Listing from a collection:

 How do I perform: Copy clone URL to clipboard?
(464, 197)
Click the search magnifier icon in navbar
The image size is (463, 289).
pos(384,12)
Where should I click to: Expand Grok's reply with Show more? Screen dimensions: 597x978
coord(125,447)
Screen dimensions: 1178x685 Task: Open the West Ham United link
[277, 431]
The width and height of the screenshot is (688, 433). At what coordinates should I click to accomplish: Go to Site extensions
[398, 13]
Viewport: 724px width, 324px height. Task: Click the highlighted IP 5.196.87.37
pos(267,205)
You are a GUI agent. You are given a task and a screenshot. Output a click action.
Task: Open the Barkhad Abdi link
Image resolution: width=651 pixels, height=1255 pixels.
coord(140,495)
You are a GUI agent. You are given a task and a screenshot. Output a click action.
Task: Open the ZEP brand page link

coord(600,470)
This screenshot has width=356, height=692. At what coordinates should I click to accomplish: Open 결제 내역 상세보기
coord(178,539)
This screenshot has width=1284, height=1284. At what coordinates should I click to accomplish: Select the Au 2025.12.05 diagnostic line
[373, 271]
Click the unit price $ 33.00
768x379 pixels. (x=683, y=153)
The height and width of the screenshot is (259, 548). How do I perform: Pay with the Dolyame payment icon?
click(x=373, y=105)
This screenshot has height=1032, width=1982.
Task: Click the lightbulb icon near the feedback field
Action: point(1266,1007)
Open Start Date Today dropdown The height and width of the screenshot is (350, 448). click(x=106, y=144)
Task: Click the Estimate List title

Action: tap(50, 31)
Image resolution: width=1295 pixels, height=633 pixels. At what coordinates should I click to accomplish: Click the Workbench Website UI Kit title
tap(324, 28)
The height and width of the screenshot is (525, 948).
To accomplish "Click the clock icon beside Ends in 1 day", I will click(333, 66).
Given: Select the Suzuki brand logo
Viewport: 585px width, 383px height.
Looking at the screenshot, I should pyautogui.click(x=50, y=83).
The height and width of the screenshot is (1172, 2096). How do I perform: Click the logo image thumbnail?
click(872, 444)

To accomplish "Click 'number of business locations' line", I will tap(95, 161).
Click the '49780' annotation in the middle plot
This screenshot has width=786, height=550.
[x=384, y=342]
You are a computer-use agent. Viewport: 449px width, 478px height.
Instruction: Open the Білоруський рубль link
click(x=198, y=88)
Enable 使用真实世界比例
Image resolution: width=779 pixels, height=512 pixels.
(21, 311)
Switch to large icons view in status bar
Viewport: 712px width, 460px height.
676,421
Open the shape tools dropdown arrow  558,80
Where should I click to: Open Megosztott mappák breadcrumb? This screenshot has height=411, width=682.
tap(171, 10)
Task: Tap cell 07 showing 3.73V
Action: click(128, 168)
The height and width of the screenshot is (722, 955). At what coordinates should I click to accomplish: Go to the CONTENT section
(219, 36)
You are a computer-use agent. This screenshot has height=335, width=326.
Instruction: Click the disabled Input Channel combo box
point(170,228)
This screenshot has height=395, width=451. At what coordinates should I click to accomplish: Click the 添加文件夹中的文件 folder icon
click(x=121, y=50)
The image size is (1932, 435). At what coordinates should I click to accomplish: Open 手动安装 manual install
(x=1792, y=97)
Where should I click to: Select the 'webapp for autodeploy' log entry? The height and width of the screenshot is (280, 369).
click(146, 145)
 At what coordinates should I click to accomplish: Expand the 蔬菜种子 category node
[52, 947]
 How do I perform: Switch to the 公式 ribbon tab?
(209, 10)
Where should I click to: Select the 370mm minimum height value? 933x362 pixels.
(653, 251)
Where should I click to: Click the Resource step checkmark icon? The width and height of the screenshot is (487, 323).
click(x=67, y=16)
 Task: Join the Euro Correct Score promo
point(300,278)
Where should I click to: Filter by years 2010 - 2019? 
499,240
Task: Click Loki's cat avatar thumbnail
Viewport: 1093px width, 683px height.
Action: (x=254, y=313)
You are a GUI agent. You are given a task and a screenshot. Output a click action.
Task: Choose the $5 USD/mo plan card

→ **Problem to solve**
Rewrite the stretch of the listing above from the line containing "The width and height of the screenshot is (688, 433)." through the line containing "pos(267,205)", swapping "Site extensions" for "Site settings" and keeping everything else the same.

→ **Task output**
The width and height of the screenshot is (688, 433). At what coordinates should I click to accomplish: Go to Site settings
[398, 13]
Viewport: 724px width, 324px height. Task: Click the highlighted IP 5.196.87.37
pos(267,205)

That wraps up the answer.